In 2010, when the Arab Spring began, many experts and pundits thought the widespread protests in the Middle East would lead to a revolution that would fundamentally change the power dynamics in Egypt, Libya, Tunisia, and Yemen. Others thought it would spread to more stable countries such as Oman and Saudi Arabia. There was hope that democracy, and perhaps stability, would come. Today, Egypt is currently ruled by a former general in the Egyptian army; Libya has been in chaos since the uprising; 83% of Tunisians believe their country is going in the wrong direction; and Yemen is in conflict, with 70% of the population in need of some form of aid.
Why didn't the Arab Spring bring the kind of revolution many experts predicted?
Simply put, it is because the fundamental dynamics between the government – regardless of who is in power – and the citizenry did not change. These examples highlight how difficult it is to enact true change that will benefit the average citizen. For governments to work for the average citizens, the citizens must be wealthy enough to demand a thriving, and stable, democracy.
Africa is overwhelmingly the poorest continent in our world. And by extension, African governments are poor, underresourced, and typically ill-equipped to manage their fledgling democracies. And so, while elections matter for the sake of planting the seeds of democracy as the best way to govern, today's elections matter less to the average citizen in the country, especially in the context of providing
political or economic stability. Just ask the average Nigerian citizen who voted for Muhammadu Buhari in 2015. If their lot has changed at all, it has not changed for the better.
JA: The success of the Rwandan election that saw President Paul Kagame re-elected is quite coded. How would you like to decode it?
EO: Decoding Rwanda is quite straightforward, actually. The country is taking a page out of the playbook of the late Lee Kuan Yew of Singapore. While there are similarities in both nations, there are vast differences that Kagame must manage properly in order to succeed. In defense of the strategy, just as Singapore is now one of the richest States in the region, Rwanda's gains since the genocide have been unprecedented. Few African countries can boast the gains that Rwanda has made in rising incomes, life expectancy, and improvements in health, over the past two decades. Kagame is the darling of many in the international donor community. Tony Blair respects him; Bill Gates and his foundation work closely with the country; and Kagame speaks at elite institutions all over the world, explaining his vision and strategy. He (Kagame) understands that marketing his vision to potential donors is as important as executing it. If he continues his marketing strategy and continues to show progress in development, he will continue to be successful.
JA: Kenya has not been able to exorcise the ghost of its election violence of ten years ago in the way Rwanda has been able to move away from the genocide that had occurred in the country. What are the forces that make elections in Kenya still violence-prone and what do you envisage the outcomes of the latest election would be, beyond simply who will win?

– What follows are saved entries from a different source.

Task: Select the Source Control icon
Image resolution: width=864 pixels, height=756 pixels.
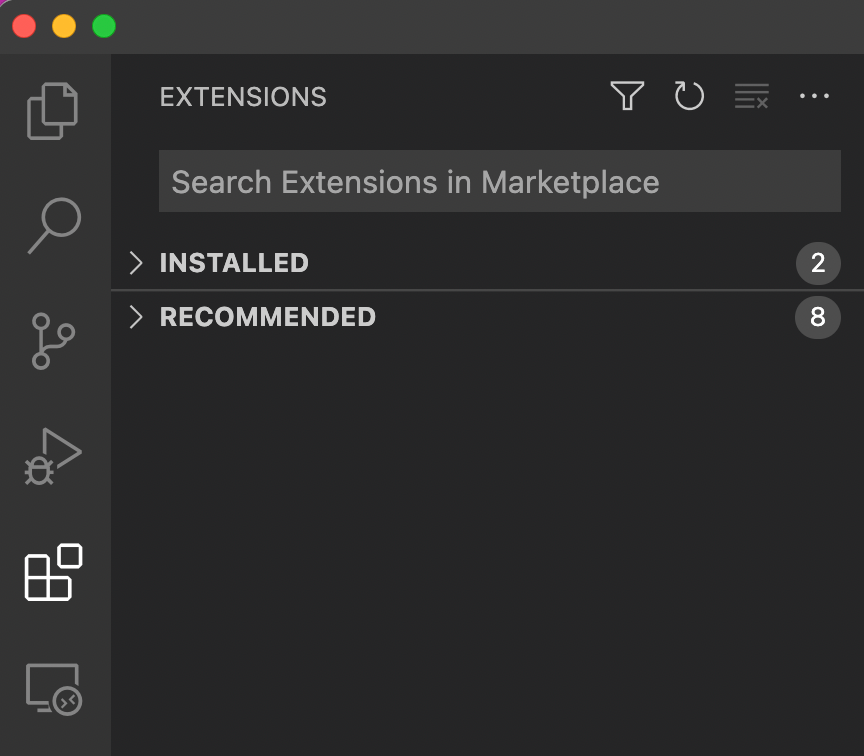Action: pos(52,341)
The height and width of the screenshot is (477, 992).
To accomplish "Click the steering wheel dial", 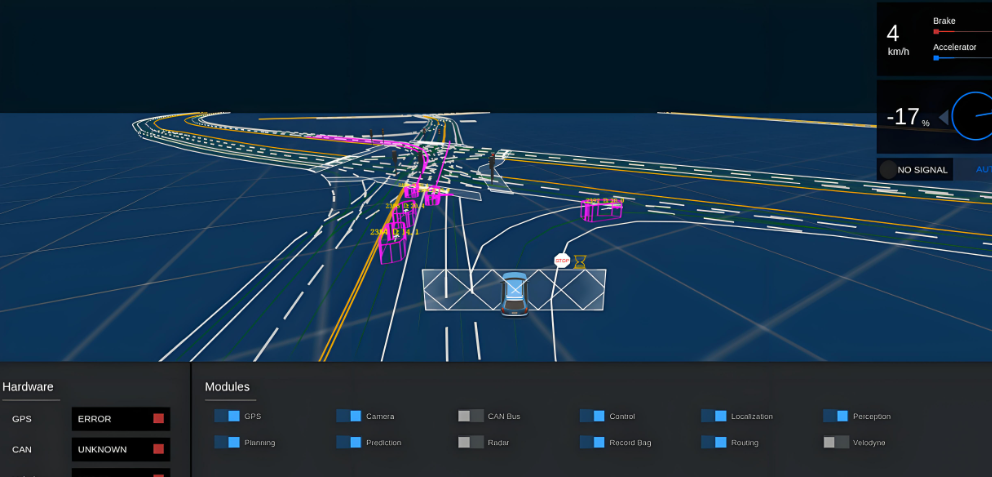I will coord(973,116).
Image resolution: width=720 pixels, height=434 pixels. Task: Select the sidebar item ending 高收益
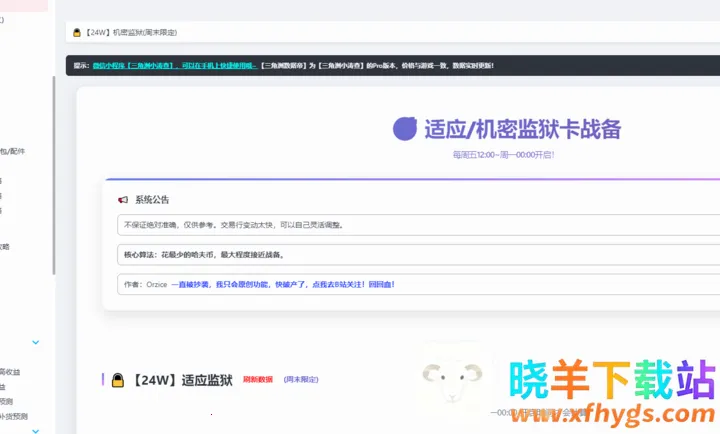coord(10,372)
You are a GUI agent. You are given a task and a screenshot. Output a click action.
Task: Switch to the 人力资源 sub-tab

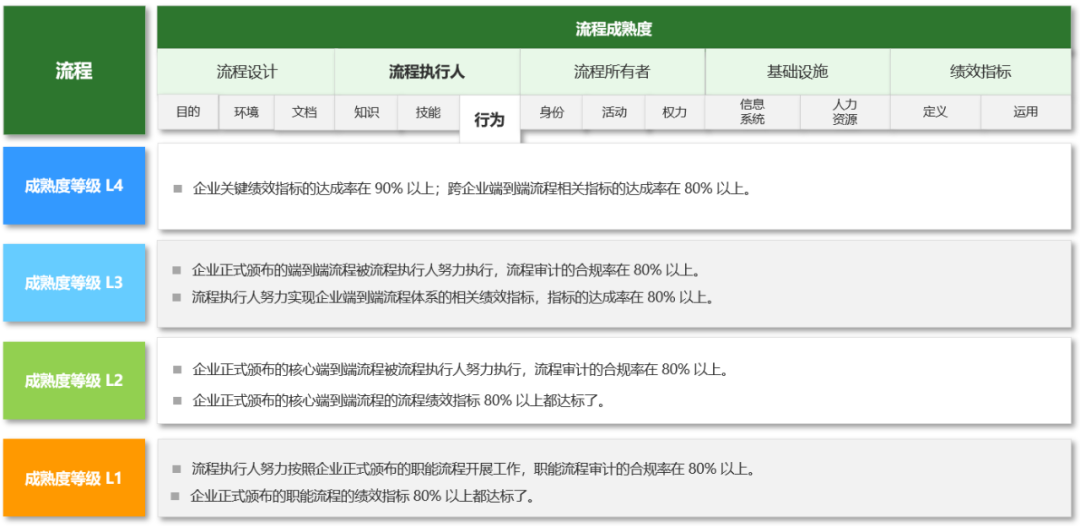point(844,112)
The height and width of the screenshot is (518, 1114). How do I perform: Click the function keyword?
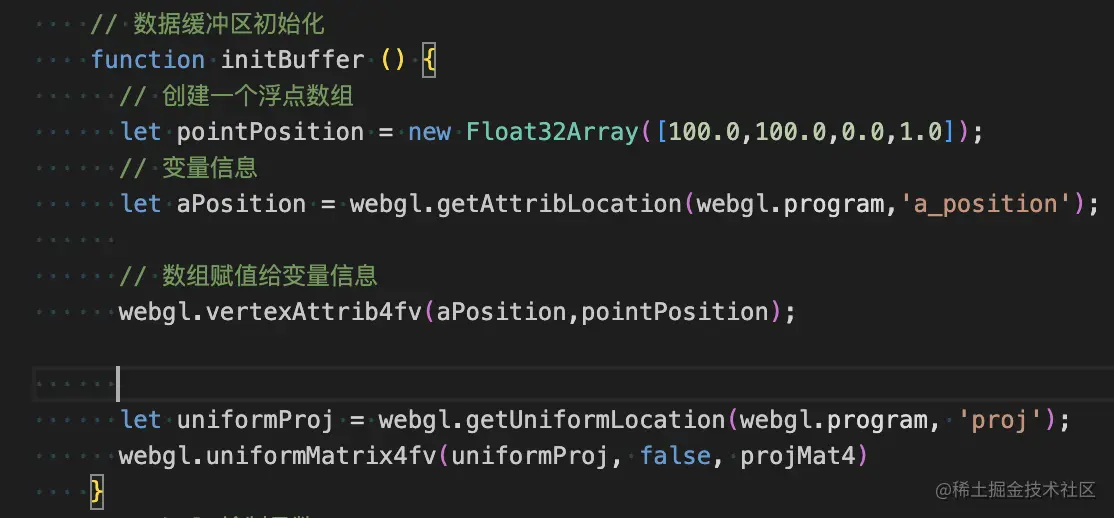[148, 59]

EO: The recent Kenyan election was a must-win for both candidates. For the incumbent, it would have been the first time an incumbent lost in Kenya. And for the opponent, this was going to be his last election. As such, this election was peculiar in the sense that both men had to win, but only one could win. So, regardless of whether there was violence ten years ago, this election would have been hotly contested. And it was.
The question really should be; why does a poor country spend more than half a billion on an election that is likely to have little impact on the average Kenyan's life? That, I think, is a more intriguing question.
JA: In Angola, long-term president, Eduardo Dos Santos, has an anointed successor, who would nevertheless go through the ballot process. Does this election signal a real turning-point towards democracy for the oil-rich country?
EO: It is important to note that, while elections are an important component of democracies, and it is important to maintain them, elections by themselves do not automatically signify democracies. In his book, The Future of Freedom, CNN's Fareed Zakaria writes that, “In a democratic country that has a per capita income of under $1,500, the regime on average had a life expectancy of just eight years. With between $1,500 and $3,000, it survived on average for about eighteen years. Above $6,000 it became highly resilient. The chance that a democratic regime would die in a country with an income above $6,000 was 1 in 500. Once rich, democracies become immortal.”
What this means for the average Angolan is that, their upcoming elections are a step in the right direction. However, it is only just a step. More must be done to increase the incomes of the average Angolan in order to make the country's governance and democracy more stable and more representative.
JA: For whatever President Ellen Johnson Sirleaf may have achieved for Liberia, her regime was dogged by allegations of nepotism, and the Ebola crisis would have derailed some of her programmes. Are Liberians going to be voting for or against her legacy?
EO: Liberians are more likely to vote for a different candidate this election primarily because of the change they hope to get in the form of new leadership. This changing of the guard isn't specific to Liberians, or Africans, even. Whenever the demands on a government are high, citizens almost always expect the impossible. As a result, considering the struggles President Sirleaf faced through the course of her presidency, Liberians are likely to try their luck with a different candidate.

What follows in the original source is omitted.